Now, our current situation, as I see it, is:

(i) The WG is long overdue for getting results out.  We need to
finish and wind it down.  Things that block moving forward had
best be really, really, important.

(ii) If there is a requirements document in the queue that
doesn't appear consistent with the protocol documents, it is
unlikely that the latter will move forward before the differences
are resolved.  That is called "more delay".
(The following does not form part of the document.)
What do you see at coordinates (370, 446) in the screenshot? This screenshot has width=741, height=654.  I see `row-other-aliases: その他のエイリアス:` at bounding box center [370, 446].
(iii) The current requirements draft has some writing problems
and dangling references, some technical problems, contains some
requirements statements that the current proposed protocols don't
satisfy.   And we (the co-chairs, the technical advisors, the
ADs) don't believe there is real WG consensus around the current
document (silence or nods from people who haven't read it
carefully don't count).   Fixing it would take significant time
and energy.  The experience of the past two years leads us to
believe that the energy isn't present, even if we were willing to
invest the time (and delay with WG).

On the other hand, one of the most important values of a
requirements document is that it provides a foundation for, and a
record of, a statement about the problem the WG tried to solve.
Having that seems quite important to us, but we think that
writing it and getting consensus on it would likely be a much
quicker process than cleaning up the requirements piece and
getting consensus on it.

That is, again, subject to discussion.  But I'd hope that those
who advocate keeping/ fixing the requirements doc explain why it
is important enough to keep the WG in operation --and hold up the
protocol documents-- for what I think would be many extra months.